There is no doubt about it, the results of the 2016 presidential election will bring significant changes to our country. Some of the most significant changes will likely be to our health care system and the way that many of us access health insurance coverage.
We have heard from many of you with your questions about these potential changes and your concerns that you will lose access to your health insurance coverage. So, we wanted to reach out to you today to share with you the information that we have at this point, and assure you that we will continue to keep you informed and advocate for access to quality, affordable health insurance coverage for the cancer community and others.
The Republican Party is now in control of the Presidency, U.S. House of Representatives, and the U.S. Senate, which means that there are less impediments to passing Republican legislation out of Congress and having it signed by the President. This could improve the productivity of Congress in passing legislation on behalf of the people of the United States, but we also know that both political parties have different ideas about our health care system and access to health insurance coverage. While we would definitely love to have a crystal ball about the potential changes to our health care system that might be coming, at this early stage, we do not know exactly what will happen when President-elect Trump takes office on January 20, 2017.
Here is what we do know:
- The Speaker of the House Paul Ryan, Senate Majority Leader Mitch McConnell, and President-elect Trump have confirmed that the first item on their agenda, in January, is repealing the Patient Protection and Affordable Care Act (otherwise known as the ACA or Obamacare).

▶ **Input data**
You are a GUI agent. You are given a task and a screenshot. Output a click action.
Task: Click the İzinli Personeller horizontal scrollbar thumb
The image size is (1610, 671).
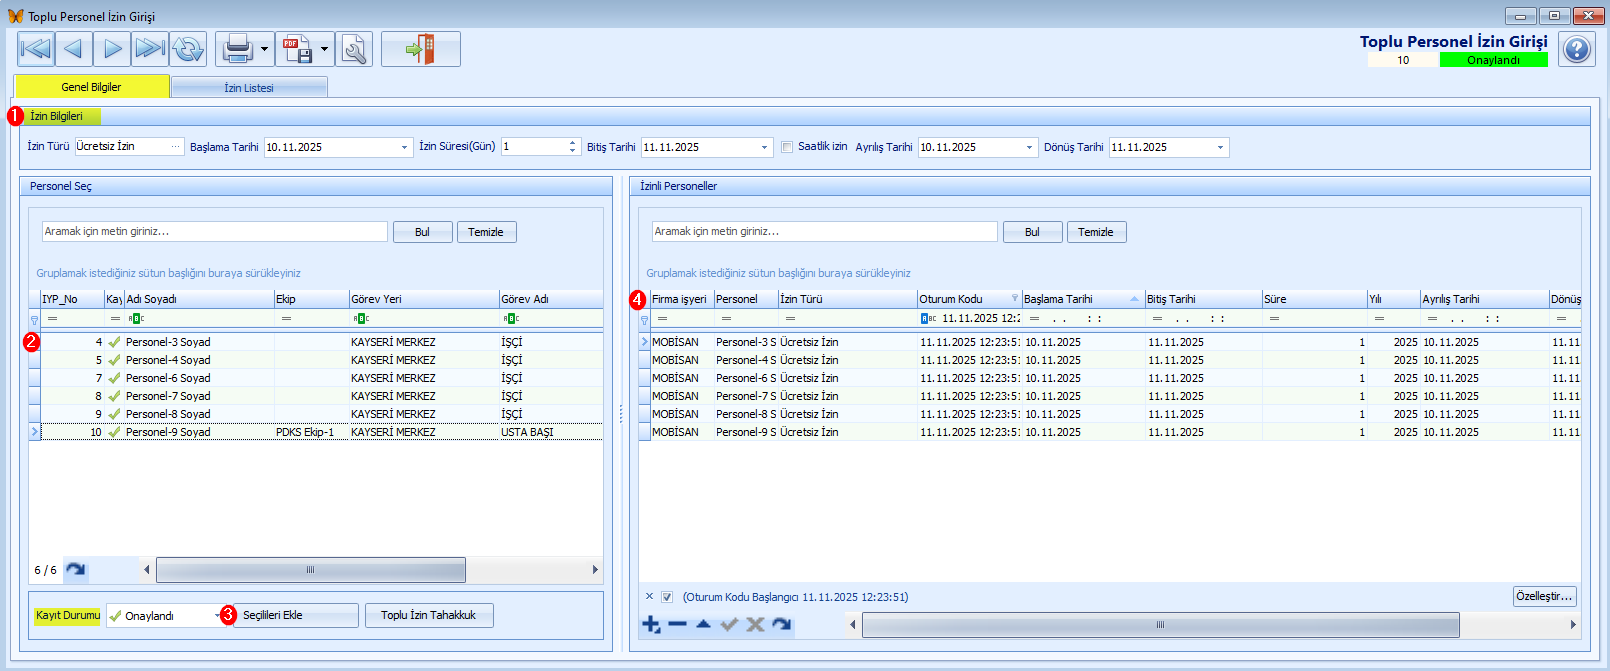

▶ **What to do**
(a) According to the article on health care after the 2016 election, on what date will President-elect Trump take office?
(b) Duplicate the stretch of the article on health care after the 2016 election from "Here is what" through "ACA or Obamacare).".
The lines are separate material with no connection to the article on health care after the 2016 election.

▶ **Answers for each item**
(a) January 20, 2017

(b)
Here is what we do know:
- The Speaker of the House Paul Ryan, Senate Majority Leader Mitch McConnell, and President-elect Trump have confirmed that the first item on their agenda, in January, is repealing the Patient Protection and Affordable Care Act (otherwise known as the ACA or Obamacare).